Indeed, there is a high possibility of economic problems for countries affected by the virus. For example, according to Bloomberg, by the end of January 2020, fear of the virus cost stock markets $1,5 trillion, far exceeding the damage caused to the global economy from the trade war the US and China waged in 2019, which stands at roughly $1 trillion.

The virus has also lead to the closure of air and train connectivity between China and many countries worldwide. This too adds to economic troubles, as fewer people are willing to travel to China or other affected states for tourist or small/medium business affairs.

While the exact numbers of economic loss are yet to be published, it is clear that the global economy is suffering, China more than most. The outbreak of the virus is happening amid an economic slowdown in China and in the industrial center itself, Wuhan province. Nevertheless, this is not irreparable damage, and the virus is unlikely to produce devastating results for the whole of China’s economy. A scenario where the Chinese and world economy could be deeply affected is if the virus reaches an epidemic level. Then, world supply chains could be damaged, in turn undermining the entire global economy.

What the spread of virus showed China is rather problems and divisions in the realm of geopolitics. While many states have reacted to the news of coronavirus by swiftly limiting train and air connections with China, Beijing reciprocated with criticism that many measures were unnecessary and unwarranted. In a way, the story of the virus and the subsequent international reaction heightened fears and concerns within the Chinese political elite on how negatively China is perceived by many political circles in the world.

What is more likely is that the travel bans will do greater harm to smaller states. For instance, with Georgia stopping air and potentially land traffic with Iran (where the virus has already caused the death of several people) and China, the tourist sector of the Georgian economy could be affected. Here, too, the depth of the problem may not be large, but it shows how the Georgian economy, despite its small scale, is integrated into the world supply chains.

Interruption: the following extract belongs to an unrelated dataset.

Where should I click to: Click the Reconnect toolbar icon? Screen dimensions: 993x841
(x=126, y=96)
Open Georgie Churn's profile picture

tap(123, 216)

The spread of the virus also shows how widespread xenophobia is today. Many similarities can be found with the 2014 Ebola crisis, which resulted in racism directed to the African continent. These xenophobic reactions reflect divisions which exist in modern geopolitics, where the rise of China is deeply feared in many parts of the world.

Thus, in an increasingly interconnected world, a disease could produce unthinkable results. For Georgia, it means that it is most likely that the spread of the virus will not be stopped at the borders of the country. There might even be a certain death toll, but, overall, the spread of the virus will be limited. Second, the drop in numbers of Iranian and Chinese tourists to Georgia will likely produce a limited shock to an always vulnerable Georgian economy.